Kozakiewicz naprawdę TO powiedział! Żałosny żart wywołał niesmak widowni. „Zwaliłem w majty” [WIDEO]
Mamy w Polsce określenie „gest Kozakiewicza”, teraz dojdzie chyba nowe – „żart Kozakiewicza”. Wszystko przez żenujący, niesmaczny dowcip, który mistrz olimpijski opowiedział na Gali Mistrzów Sportu.
6 stycznia odbyła się gala „Przeglądu Sportowego”, na której poznaliśmy laureatów 89. Plebiscytu na Najlepszego Sportowca Polski. Niespodzianki nie było – wygrała Iga Świątek, a podium uzupełnili żużlowiec Bartosz Zmarzlik oraz siatkarz Aleksander Śliwka. Sensacją był brak Roberta Lewandowskiego w pierwszej dziesiątce. Piąte miejsce w zestawieniu zajął Piotr Żyła. Mistrza świata w skokach narciarskich zapowiadał ze sceny Władysław Kozakiewicz, mistrz olimpijski z Moskwy z 1980 roku.
Wybitny tyczkarz postanowił trochę rozluźnić atmosferę na gali i opowiedział żart, który był – łagodnie rzecz ujmując – nietrafiony. Bohaterami żartu są dwaj olimpijczycy po siedemdziesiątce.
– Co ci jest?
Taki jesteś… Boli cię coś? – pyta jeden z nich.

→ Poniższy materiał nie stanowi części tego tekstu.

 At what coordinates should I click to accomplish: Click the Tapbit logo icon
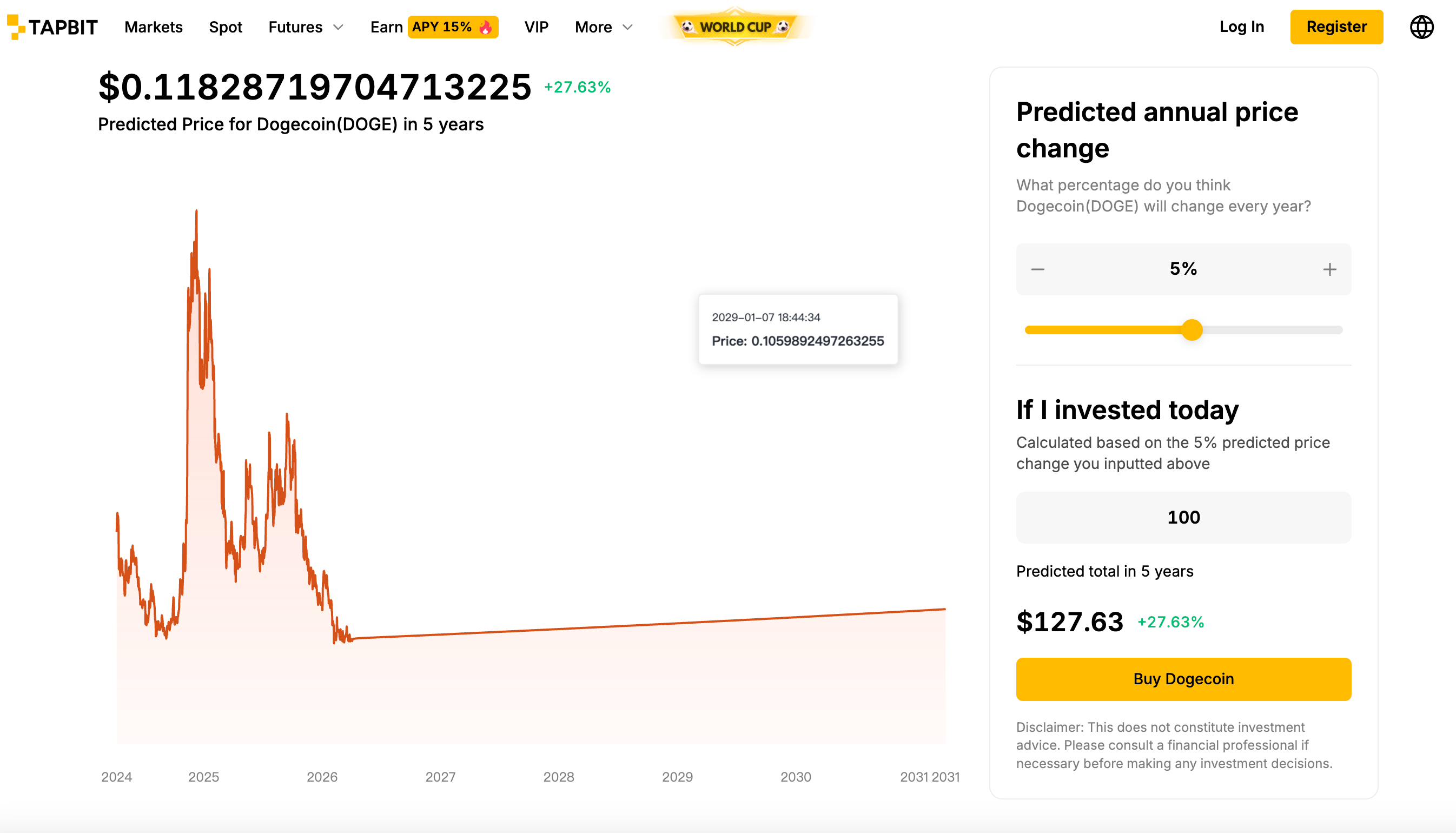point(16,27)
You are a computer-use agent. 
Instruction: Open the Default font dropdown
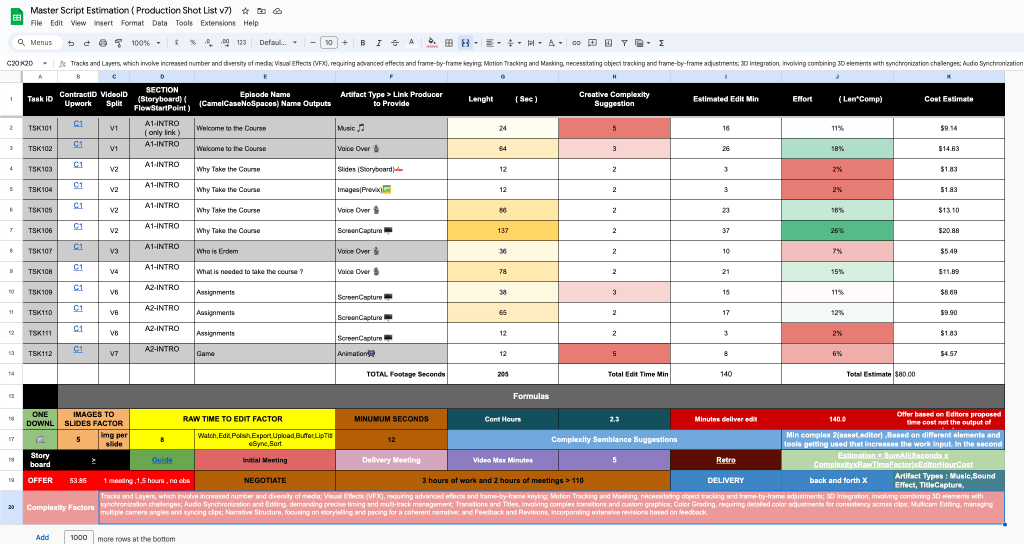(x=278, y=43)
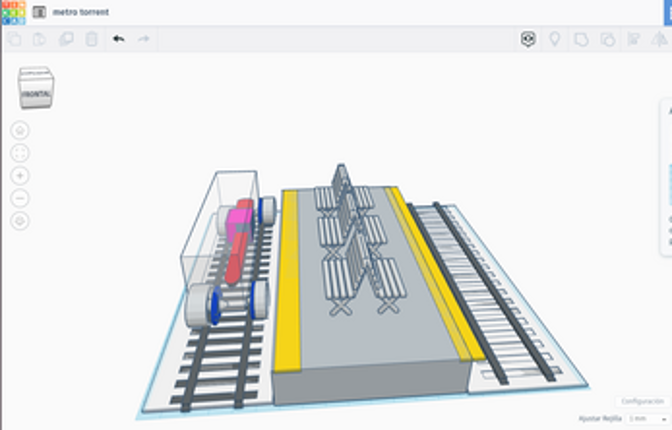
Task: Open the Tinkercad logo home
Action: point(13,12)
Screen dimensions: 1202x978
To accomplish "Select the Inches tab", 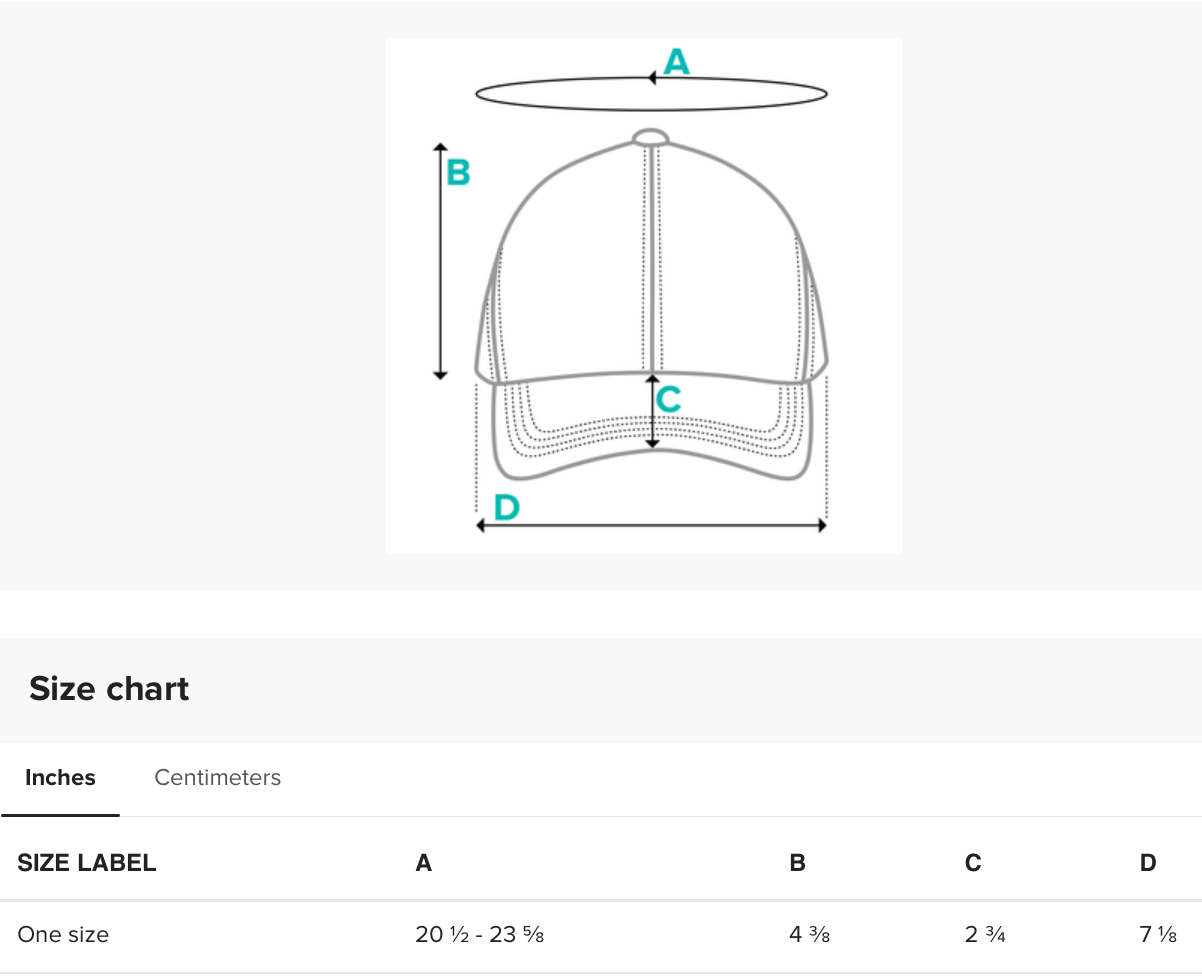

– Wiesz, boli mnie wszystko. Już ta wątroba, muszę kropelki brać. A jak ty się czujesz? – odpowiada drugi.
– Jak nowo narodzony. Zobacz, nie mam włosów, nie mam zębów i czuję, że chyba zwaliłem w majty – brzmi pointa dowcipu. Na sali zapadła konsternacja, z żartu zaśmiał się sam Kozakiewicz, dopiero po chwili rozległ się szmer wymuszonego śmiechu publiczności. – No dobra… On tak odpowiada na pytania – dorzucił jeszcze były sportowiec, zapowiadając Piotra Żyłę.
hahhahahahajahajajjajajaja
leżę pic.twitter.com/DDKf8sXjdE
— Michał Sagrol (@michalchojnice) January 6, 2024
Niesmaczny żart Władysława Kozakiewicza wywołał falę komentarzy w internecie.
„Kozakiewicz osiągnął rzecz niebywałą. Będzie znany już nie tylko ze słynnego gestu, ale też z wysublimowanego poczucia humoru”, „Myślałem, że Piotrek Żyła coś chlapnie, ale tym razem to Pan Kozakiewicz rozwalił system”, „Do tej pory tłiterek był takim miejscem, które pomaga niektórym kompromitować się na szeroką skalę aż tu nagle Kozakiewicz udowodnił Gala Mistrzów Sportu także”, „Nie wiem czy kawał o zwaleniu w majty jest odpowiedni na taką Galę. Kozakiewicz powinien życzyć smacznej jajecznicy gościom, przy okazji opowiadania tego żartu roku”, „Kozakiewicz jak ten cringowy wujek na weselu”, „Naprawdę mógł sobie darować ten „żart”…” – czytamy w komentarzach na platformie X.